Annual Geotechnical Engineering Conference
67th Annual Geotechnical Engineering Conference
This is the 67th offering of the University of Minnesota Geotechnical Engineering Conference. The Planning Committee, whose members represent the contracting industry, government agencies, the University, and consulting engineers, has developed a program offering technical information and discussion on current topics for the geotechnical engineering community. Topics at the conference will cover ground deformation effects on subsurface infrastructure, slope instabilities associated with debris flows, the SHANSEP method to assess driven pile side resistance, LRFD calibration of drilled shafts, seismic landslide assessment, landslide mitigation using anchored shear piles, and recent case histories. The conference provides a forum to interact with peers, meet specialty contractors, and hear researchers and practitioners discuss theory and application of geomechanics. Civil engineers, architects, planners, contractors, and geologists with an interest in geotechnical engineering will benefit by attending this conference.
About the Conference
February 22, 2019
Continuing Education and Conference Center
St. Paul Campus, University of Minnesota
Department of Civil, Environmental, Geo- Engineering, University of Minnesota
Minnesota Geotechnical Society
Geo-Institute of ASCE
Two, half-day short courses, February 21, 2019
- Statistics for Geotechnical Engineers
- Slope Stability Analysis using Numerical Models
Friday, February 22, 2019
Registration and Continental Breakfast
College of Science and Engineering
University of Minnesota
Ground Deformation Effects on Subsurface Pipelines and Infrastructure Systems
Thomas O’Rourke, Dist. M. ASCE, NAE, FREng
Civil and Environmental Engineering
Cornell University, Ithaca, New York
There are tens of millions of km of pipelines worldwide used in water supplies, gas and liquid fuel delivery systems, electric power networks, and wastewater conveyance facilities. An overview of these critical infrastructure assets is provided. Soil-structure interaction affecting pipeline and underground conduit response to externally imposed ground deformation is examined, starting with stress transfer from soil to the circular surface of the pipe. Various models for soil-pipeline interaction are described, and a methodology is proposed for evaluating soil-pipeline interaction in granular soils for any direction of pipe movement at any depth. Suction-enhanced soil reaction to relative soil-pipe movement is discussed. Guidance is provided regarding soil-pipeline interaction modeling in which the pipeline is represented as a beam vs a three-dimensional shell. Large-scale laboratory testing and numerical modeling for the next generation hazard-resilient pipelines are described, and innovative ways of accommodating ground deformation are illustrated. Water supply system response to widespread liquefaction-induced ground deformation during the Canterbury Earthquake Sequence in New Zealand is evaluated with high density LiDAR and GIS analyses, and a methodology is presented for estimating pipeline damage as the combined response to liquefaction-induced differential settlement and lateral ground strain.

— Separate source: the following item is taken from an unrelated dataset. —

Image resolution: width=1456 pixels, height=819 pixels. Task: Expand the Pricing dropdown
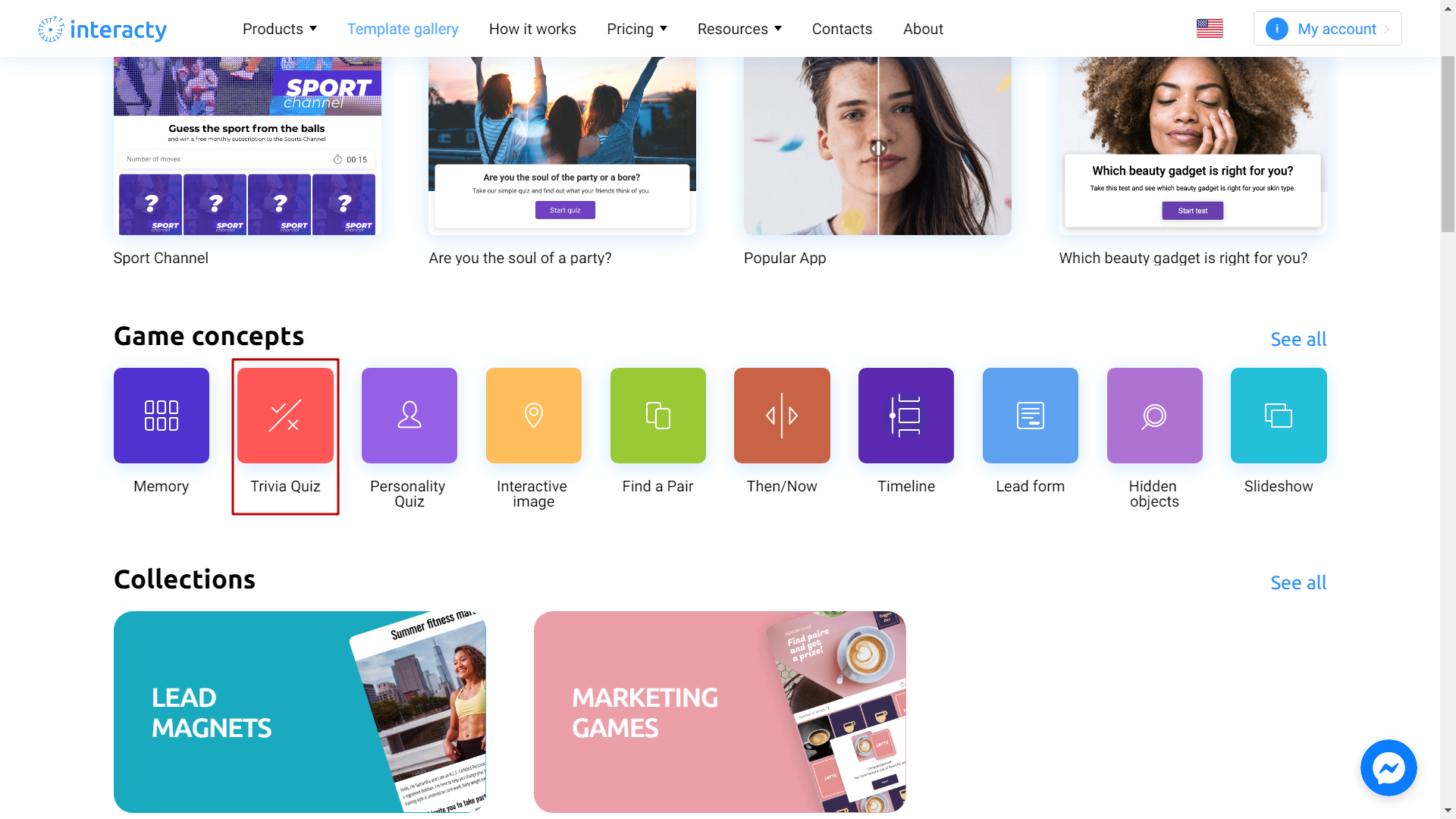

Slope Instabilities Associated with Debris Flows
Kimberly Hill, PhD
Civil, Environmental, and Geo- Engineering
University of Minnesota, Twin Cities
When a debris flow – a large flow of boulders, gravels, sands, and mud – moves down a slope, it can entrain materials many times the initial mass of the flow. The amount of material entrained influences the potential damage inflicted on communities in its path, making it an important parameter for hazard mitigation models. We present experiments in a novel laboratory flume to study particle-scale controls on entrainment and deposition due to debris flows. We control particle size distribution and fluid content in the flow itself and in an erodible bed over which the mixture flows, and monitor pressures, particle velocities, and average and fluctuating stresses. While a common technique for including entrainment rates in hazard mitigation models involves average stress in the flow, we find that this is not typically the case. Rather, the entrainment rates are strongly influenced by particle size distribution, which controls the magnitude of stress fluctuations and spontaneous sorting of the flowing particles in the shear flow. We show how this can be incorporated into a better understanding of field-scale measurements and, ultimately, better hazard prediction models.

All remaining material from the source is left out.